Wanted Man: In Search of Bob Dylan by John Bauldie. Published by Black Spring Press, London, in 1990. First edition, first printing, with "First Edition" stated on the copyright page. Original publisher's price of 12.95 GBP on the front flap. Red hardcover with gold lettering on the spine. 224 pages. Includes several b/w photographs. Dust jacket with color photo of Dylan from 1986 on the front cover and reproductions of letters to The Telegraph on the rear cover. John Bauldie was the editor of the Bob Dylan magazine The Telegraph.
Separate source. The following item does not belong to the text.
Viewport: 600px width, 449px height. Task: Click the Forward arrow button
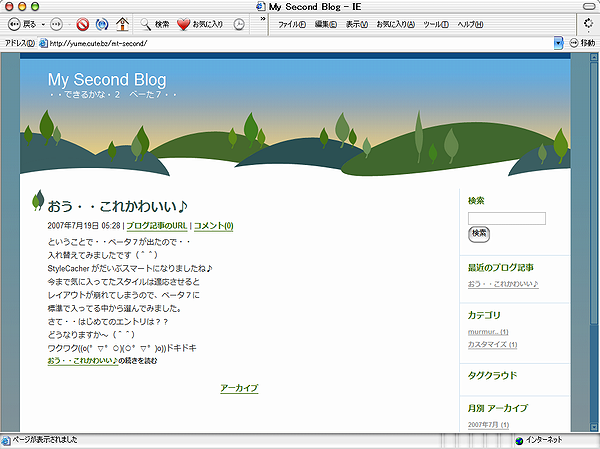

A Bob Dylan fan is browsing in a record shop and on comes Bob over the speakers. The guy says to the sales assistant "Are you a Dylan fan too?". Sales assistant says "Huh? It's ten minutes to five, I always put that record on to clear out the shop before I close."
John Bauldie, the late editor of the late Dylan-centric magazine The Telegraph, and his contributors took their subject seriously while not taking him overly seriously, a respectful but irreverent posture that the Bard himself apparently appreciated. The articles and interviews in this best-of are minor but entertaining, with Ron Wood, Patti Smith and Eric Clapton surprisingly chatty. Overall we get, to quote a phrase, another side of Bob Dylan.
A book that reads like Alisdair Gray’s Poor Things in how it examines an individual only through the eyes of others. Highlights include Bruce Springsteen, Paul McCartney and Eric Clapton. As usual, there is a bizarre focus on Renaldo and Clara at the expense of Blood on the Tracks. Perhaps all these people are taking Dylan at his word when he says that album wasn’t personal at all, just based on a book of Chekhov short stories.
Not bad as a collection of articles and interviews but nothing too enlightening. I enjoyed the Patti Smith interview from 1977 as well as some of the 1980s pieces, less covered periods.